Follow him on Twitter
@syweinstock.
This article has been revised to reflect the following corrections:
CORRECTION: June 9, 2013
An earlier version of this article incorrectly stated that the name of the division that was moved from Brattle Street to the Holyoke Center. In fact, a branch of the government and community affairs unit of the Office of Government, Community, and Public Affairs, not the entire OGCPA, was relocated to join another branch of the OGCPA, the Harvard News Office. The article also incorrectly stated the timeframe in which the move, as well as the renaming of the OGCPA as Harvard Public Affairs and Communications, took place.

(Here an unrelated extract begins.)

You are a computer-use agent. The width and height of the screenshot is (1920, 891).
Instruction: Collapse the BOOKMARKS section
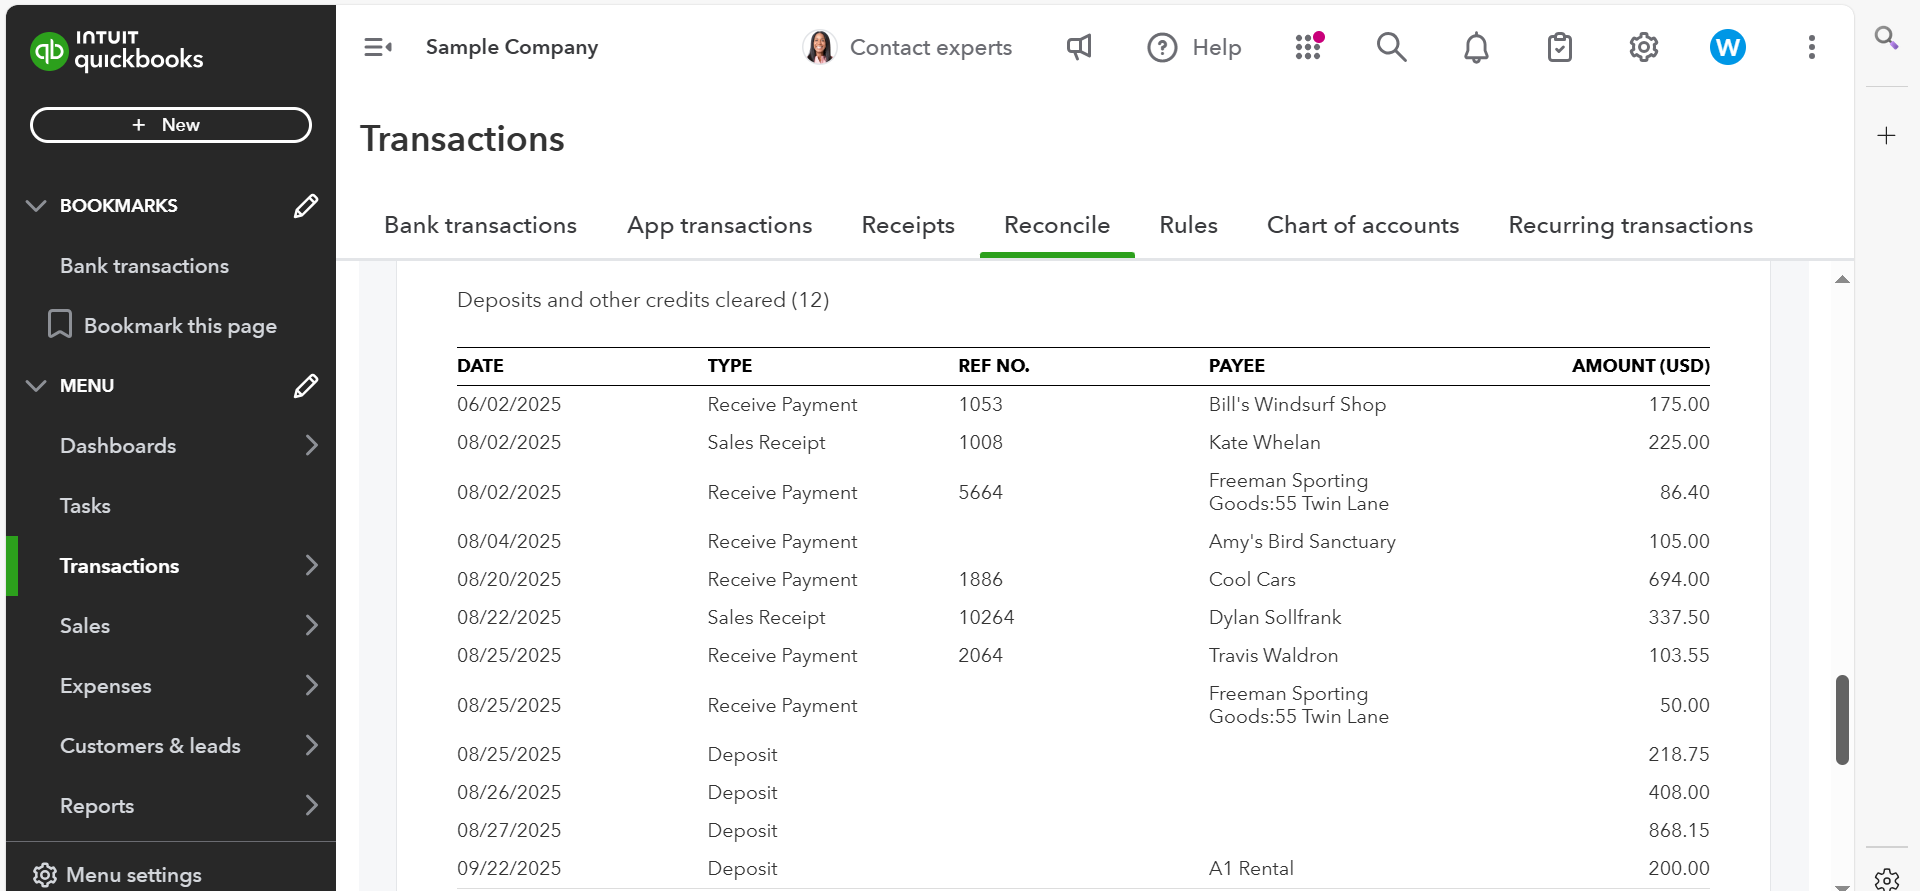(36, 206)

In fact, those shifts occurred in the 2010-2011 school year, not with Heenan's arrival in 2008. The graph accompanying the story also incorrectly pegged the creation of HPAC in 1998. In addition, the story incorrectly reported an inaccurate number of central communications employees over time due to erroneous information on the HPAC website. The story and the graph have been updated to reflect the number of full-time equivalent University employees who work for or service the central communications office outside of the government and community affairs unit.
CORRECTION: July 9, 2013
An earlier version of this article incorrectly reported the number of full-time equivalent University employees who worked for or serviced the central communications office outside of the government and community affairs unit in 2012 and 2013 due to erroneous information on the HPAC website.